Any radical change to a business, industry, or an organization is going to take some time to adjust. Sometimes it becomes a work in progress because there maybe some tinkering with that change because of some negative blowback or unintended consequences.
The retirement plan industry was an industry that was cloaked in legalese, hidden fees, and jargon. I blame the legalese and jargon on the attorneys and many retirement plan providers who felt that using jargon was a clever way to hide their fees.
The Department of Labor (DOL) tried to fix that issue through fee disclosure so plan sponsors and plan participants so that they finally knew what they were paying for. Many plan providers were able to clarify these fees with easy to understand disclosures for both plan sponsors and plan participants. Many other providers did not, either because they were trying to continue to hide their fees or (in the most likely scenario) were drafted by attorneys who only speak in legalese.
Since many plan sponsors are confused, the DOL is seeking comments on a proposal to require some sort of guide to fee disclosures if the fee disclosures take up quite a few pages. I call it the guide to the guide, mainly because the initial disclosure was supposed to be that guide to fees.
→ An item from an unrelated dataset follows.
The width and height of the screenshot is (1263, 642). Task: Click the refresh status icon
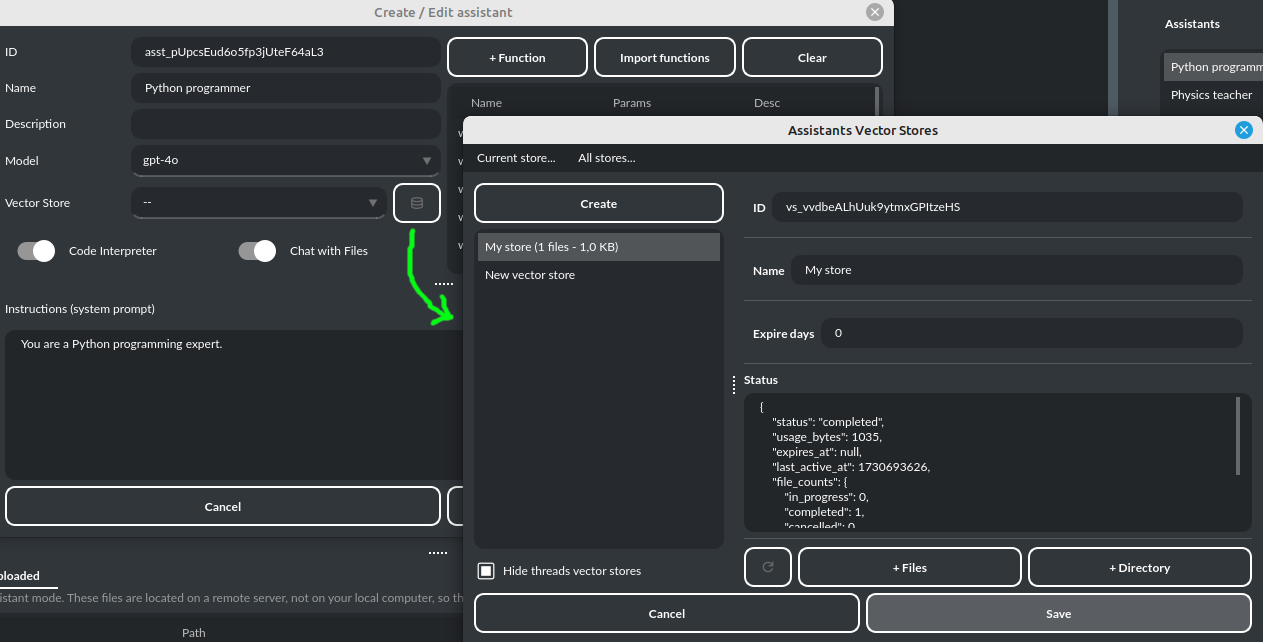point(767,567)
I’m a big fan of easy to understand fee disclosures and one of the big reasons for this mess is that the DOL did not provide sample plan sponsor disclosures that they had done with the participant disclosures. Maybe it was difficult for the DOL to come up with sample language that any plan provider could use, but any point of reference would have helped.
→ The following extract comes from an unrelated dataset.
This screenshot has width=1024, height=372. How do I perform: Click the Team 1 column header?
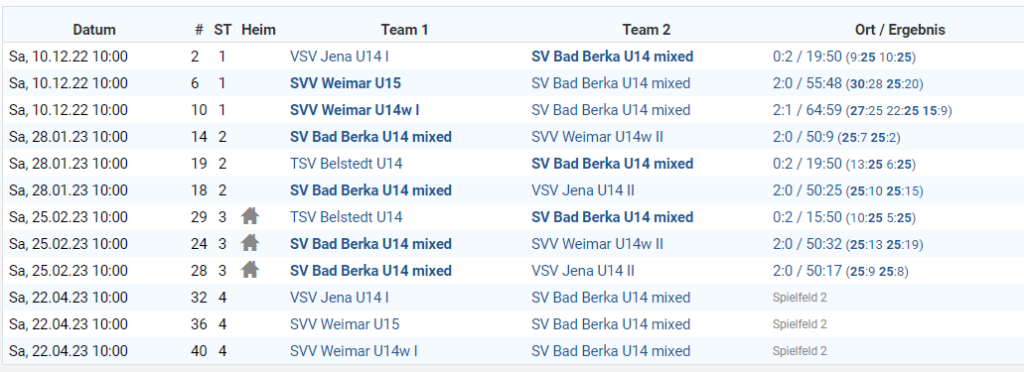coord(404,30)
I just know when it comes to my retainer agreements with clients; my fees are explicit and easy to understand so that the client knows what it will cost them. Except for government audits, my fees are flat and have a point and an end (unlike fees based on the hour). There should be no reason that a financial advisor or third party administrator’s fee disclosure should be more than a page or two. That’s just my opinion.
So for those plan providers that were slaving away on those fee disclosures, you may have to go back to the drawing board.